Render the listing from its first line through the line containing "The image size is (550, 369). (187, 32)" as a JSON list of strings, one string per line, with blank lines omitted.

DATASET ROWS:
....................

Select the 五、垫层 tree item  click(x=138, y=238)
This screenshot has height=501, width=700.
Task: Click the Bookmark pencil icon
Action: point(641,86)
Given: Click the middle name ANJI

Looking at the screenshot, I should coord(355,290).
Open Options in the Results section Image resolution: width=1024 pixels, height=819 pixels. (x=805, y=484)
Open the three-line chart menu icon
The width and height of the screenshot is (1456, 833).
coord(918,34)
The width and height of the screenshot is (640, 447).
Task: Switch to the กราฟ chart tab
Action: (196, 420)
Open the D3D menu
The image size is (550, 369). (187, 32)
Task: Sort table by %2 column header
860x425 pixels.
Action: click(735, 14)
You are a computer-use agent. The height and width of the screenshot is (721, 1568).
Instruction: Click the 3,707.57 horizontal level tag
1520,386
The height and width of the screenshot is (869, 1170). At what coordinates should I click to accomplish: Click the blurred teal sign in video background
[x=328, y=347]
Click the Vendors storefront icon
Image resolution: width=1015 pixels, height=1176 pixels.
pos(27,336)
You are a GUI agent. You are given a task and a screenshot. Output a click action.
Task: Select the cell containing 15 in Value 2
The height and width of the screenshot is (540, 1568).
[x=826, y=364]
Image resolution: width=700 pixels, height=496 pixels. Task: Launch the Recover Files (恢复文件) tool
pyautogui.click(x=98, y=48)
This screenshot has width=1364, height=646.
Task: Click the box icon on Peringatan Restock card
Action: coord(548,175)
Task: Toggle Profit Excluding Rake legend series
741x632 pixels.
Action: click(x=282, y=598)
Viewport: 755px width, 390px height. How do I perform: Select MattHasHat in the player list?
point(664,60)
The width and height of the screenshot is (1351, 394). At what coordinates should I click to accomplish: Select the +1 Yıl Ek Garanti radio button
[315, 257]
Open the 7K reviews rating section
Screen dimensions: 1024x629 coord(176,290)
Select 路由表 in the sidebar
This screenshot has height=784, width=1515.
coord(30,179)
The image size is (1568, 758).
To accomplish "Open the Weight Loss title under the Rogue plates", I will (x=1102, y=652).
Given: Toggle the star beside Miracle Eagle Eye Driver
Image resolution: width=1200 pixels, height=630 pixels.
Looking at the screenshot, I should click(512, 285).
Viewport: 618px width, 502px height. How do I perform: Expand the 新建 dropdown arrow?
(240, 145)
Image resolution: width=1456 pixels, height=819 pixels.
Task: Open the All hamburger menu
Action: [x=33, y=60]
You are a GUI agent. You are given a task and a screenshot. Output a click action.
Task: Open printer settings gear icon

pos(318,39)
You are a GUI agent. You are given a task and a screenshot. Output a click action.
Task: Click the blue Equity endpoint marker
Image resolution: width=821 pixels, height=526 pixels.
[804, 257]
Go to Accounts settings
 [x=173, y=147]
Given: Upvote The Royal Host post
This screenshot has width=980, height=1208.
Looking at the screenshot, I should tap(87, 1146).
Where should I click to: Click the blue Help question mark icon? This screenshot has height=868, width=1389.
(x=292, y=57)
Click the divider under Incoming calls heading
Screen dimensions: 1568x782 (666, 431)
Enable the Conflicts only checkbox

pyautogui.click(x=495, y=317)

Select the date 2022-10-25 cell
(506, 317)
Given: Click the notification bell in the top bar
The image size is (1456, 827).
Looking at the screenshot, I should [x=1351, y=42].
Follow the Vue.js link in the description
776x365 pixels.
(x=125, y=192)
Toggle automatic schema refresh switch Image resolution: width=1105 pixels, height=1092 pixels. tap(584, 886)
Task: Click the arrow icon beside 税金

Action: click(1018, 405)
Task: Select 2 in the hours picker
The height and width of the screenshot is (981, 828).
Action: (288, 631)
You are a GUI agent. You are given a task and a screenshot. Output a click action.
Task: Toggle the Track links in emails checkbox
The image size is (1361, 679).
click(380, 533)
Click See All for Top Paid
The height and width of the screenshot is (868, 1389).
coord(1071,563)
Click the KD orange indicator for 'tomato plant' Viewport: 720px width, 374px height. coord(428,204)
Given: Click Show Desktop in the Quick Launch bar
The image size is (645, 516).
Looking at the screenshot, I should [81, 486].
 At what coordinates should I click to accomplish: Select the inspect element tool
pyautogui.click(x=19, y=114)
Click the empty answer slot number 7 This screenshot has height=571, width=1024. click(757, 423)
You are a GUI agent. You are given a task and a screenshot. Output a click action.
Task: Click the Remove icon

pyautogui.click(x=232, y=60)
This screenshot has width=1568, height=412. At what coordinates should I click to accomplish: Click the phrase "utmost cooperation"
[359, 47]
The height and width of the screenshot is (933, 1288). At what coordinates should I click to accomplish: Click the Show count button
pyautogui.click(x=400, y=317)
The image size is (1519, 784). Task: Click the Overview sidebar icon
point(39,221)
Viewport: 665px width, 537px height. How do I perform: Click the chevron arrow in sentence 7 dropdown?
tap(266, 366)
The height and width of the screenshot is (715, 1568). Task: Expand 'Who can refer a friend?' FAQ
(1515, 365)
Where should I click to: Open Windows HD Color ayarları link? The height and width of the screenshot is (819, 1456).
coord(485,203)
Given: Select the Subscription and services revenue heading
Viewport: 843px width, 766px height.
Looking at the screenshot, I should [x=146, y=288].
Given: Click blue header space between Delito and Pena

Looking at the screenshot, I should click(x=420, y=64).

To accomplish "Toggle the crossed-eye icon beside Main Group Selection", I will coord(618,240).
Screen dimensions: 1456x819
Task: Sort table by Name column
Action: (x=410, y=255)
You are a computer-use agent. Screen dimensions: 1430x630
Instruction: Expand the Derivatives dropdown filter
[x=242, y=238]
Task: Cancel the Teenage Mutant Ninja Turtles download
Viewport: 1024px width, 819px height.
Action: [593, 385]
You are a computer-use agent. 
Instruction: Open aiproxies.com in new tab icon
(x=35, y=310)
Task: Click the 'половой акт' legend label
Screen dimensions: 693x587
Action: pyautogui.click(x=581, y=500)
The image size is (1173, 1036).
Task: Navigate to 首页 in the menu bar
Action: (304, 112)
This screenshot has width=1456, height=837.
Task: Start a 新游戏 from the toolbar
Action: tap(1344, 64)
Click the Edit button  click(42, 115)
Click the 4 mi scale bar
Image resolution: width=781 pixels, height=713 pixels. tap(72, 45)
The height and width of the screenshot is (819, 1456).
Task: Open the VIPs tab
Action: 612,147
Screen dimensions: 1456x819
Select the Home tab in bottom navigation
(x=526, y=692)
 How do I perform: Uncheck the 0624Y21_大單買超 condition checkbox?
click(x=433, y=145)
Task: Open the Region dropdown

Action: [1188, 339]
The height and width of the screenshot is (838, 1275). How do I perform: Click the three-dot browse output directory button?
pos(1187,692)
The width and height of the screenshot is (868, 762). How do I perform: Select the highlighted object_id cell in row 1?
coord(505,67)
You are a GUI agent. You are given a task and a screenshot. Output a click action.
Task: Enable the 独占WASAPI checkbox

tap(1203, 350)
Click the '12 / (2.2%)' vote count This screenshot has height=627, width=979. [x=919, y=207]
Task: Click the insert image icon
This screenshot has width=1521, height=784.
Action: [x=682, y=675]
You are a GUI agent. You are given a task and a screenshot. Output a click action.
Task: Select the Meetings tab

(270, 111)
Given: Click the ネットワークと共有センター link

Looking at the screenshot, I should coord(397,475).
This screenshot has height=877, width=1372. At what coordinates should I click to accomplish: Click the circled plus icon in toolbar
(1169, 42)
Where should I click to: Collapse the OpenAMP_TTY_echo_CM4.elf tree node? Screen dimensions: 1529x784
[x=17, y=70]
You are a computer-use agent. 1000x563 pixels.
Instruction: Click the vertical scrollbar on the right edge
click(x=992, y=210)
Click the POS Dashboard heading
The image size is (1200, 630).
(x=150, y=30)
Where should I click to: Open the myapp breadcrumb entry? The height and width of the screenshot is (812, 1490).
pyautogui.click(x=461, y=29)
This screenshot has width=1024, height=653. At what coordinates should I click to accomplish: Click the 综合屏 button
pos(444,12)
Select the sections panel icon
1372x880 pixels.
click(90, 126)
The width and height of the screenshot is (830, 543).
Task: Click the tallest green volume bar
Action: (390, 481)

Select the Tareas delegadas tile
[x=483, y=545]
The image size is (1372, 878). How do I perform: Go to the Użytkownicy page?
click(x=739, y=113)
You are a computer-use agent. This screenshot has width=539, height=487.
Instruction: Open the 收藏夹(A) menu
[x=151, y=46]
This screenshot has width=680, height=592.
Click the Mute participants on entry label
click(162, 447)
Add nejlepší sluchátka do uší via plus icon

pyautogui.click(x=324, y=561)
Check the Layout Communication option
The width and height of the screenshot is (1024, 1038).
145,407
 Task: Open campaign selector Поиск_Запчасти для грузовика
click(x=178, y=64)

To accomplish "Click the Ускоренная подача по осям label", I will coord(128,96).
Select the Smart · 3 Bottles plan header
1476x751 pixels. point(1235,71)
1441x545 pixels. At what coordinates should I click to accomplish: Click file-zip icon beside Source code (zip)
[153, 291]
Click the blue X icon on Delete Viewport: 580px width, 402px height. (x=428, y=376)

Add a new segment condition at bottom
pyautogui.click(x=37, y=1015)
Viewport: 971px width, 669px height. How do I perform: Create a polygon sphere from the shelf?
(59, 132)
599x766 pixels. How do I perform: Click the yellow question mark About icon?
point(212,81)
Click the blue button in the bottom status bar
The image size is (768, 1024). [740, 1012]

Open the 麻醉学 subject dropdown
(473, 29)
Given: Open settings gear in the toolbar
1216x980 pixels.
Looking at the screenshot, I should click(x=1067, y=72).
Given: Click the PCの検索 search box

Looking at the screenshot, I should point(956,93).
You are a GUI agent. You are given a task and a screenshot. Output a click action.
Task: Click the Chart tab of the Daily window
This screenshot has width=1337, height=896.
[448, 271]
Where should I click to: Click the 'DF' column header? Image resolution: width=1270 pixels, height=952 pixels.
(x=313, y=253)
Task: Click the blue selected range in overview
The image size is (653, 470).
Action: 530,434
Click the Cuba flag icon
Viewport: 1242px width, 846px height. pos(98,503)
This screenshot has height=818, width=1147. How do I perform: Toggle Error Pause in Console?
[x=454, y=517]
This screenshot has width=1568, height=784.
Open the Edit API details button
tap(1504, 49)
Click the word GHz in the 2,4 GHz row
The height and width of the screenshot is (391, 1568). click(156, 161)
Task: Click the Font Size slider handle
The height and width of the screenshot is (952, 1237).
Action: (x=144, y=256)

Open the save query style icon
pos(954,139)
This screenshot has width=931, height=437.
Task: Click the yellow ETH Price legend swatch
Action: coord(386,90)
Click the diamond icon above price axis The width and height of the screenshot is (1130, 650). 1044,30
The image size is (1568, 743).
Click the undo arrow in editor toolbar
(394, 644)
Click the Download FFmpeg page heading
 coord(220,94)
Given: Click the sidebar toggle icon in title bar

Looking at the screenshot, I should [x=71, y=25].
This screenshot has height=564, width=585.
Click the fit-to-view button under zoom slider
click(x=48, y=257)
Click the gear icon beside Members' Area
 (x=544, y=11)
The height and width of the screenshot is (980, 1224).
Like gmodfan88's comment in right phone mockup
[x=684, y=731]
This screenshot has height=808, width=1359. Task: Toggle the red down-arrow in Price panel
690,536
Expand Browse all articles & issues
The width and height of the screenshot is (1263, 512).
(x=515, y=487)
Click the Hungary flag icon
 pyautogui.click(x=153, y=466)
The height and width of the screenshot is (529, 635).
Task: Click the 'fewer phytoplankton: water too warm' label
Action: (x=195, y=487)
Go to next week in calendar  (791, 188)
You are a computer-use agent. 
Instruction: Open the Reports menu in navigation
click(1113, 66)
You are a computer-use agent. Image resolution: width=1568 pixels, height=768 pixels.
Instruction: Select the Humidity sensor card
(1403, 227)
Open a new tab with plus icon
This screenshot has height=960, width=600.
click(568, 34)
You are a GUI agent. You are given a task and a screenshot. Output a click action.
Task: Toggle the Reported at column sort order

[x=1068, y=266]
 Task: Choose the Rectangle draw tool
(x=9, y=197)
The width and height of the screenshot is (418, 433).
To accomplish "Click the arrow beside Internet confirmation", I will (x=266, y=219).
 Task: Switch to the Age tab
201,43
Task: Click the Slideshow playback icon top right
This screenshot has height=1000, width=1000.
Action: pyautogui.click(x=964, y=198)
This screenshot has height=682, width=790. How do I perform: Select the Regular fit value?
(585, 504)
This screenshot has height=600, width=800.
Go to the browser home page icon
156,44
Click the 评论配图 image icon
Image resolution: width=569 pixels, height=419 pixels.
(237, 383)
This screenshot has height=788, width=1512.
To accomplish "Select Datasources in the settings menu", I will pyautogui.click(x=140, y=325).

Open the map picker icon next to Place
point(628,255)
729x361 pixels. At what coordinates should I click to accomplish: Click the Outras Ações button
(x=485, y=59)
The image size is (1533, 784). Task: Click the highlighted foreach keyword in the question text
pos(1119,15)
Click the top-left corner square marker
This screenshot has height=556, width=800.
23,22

....................

EXPECTED ANSWER:
[
  "Select the 五、垫层 tree item  click(x=138, y=238)",
  "This screenshot has height=501, width=700.",
  "Task: Click the Bookmark pencil icon",
  "Action: point(641,86)",
  "Given: Click the middle name ANJI",
  "Looking at the screenshot, I should coord(355,290).",
  "Open Options in the Results section Image resolution: width=1024 pixels, height=819 pixels. (x=805, y=484)",
  "Open the three-line chart menu icon",
  "The width and height of the screenshot is (1456, 833).",
  "coord(918,34)",
  "The width and height of the screenshot is (640, 447).",
  "Task: Switch to the กราฟ chart tab",
  "Action: (196, 420)",
  "Open the D3D menu",
  "The image size is (550, 369). (187, 32)"
]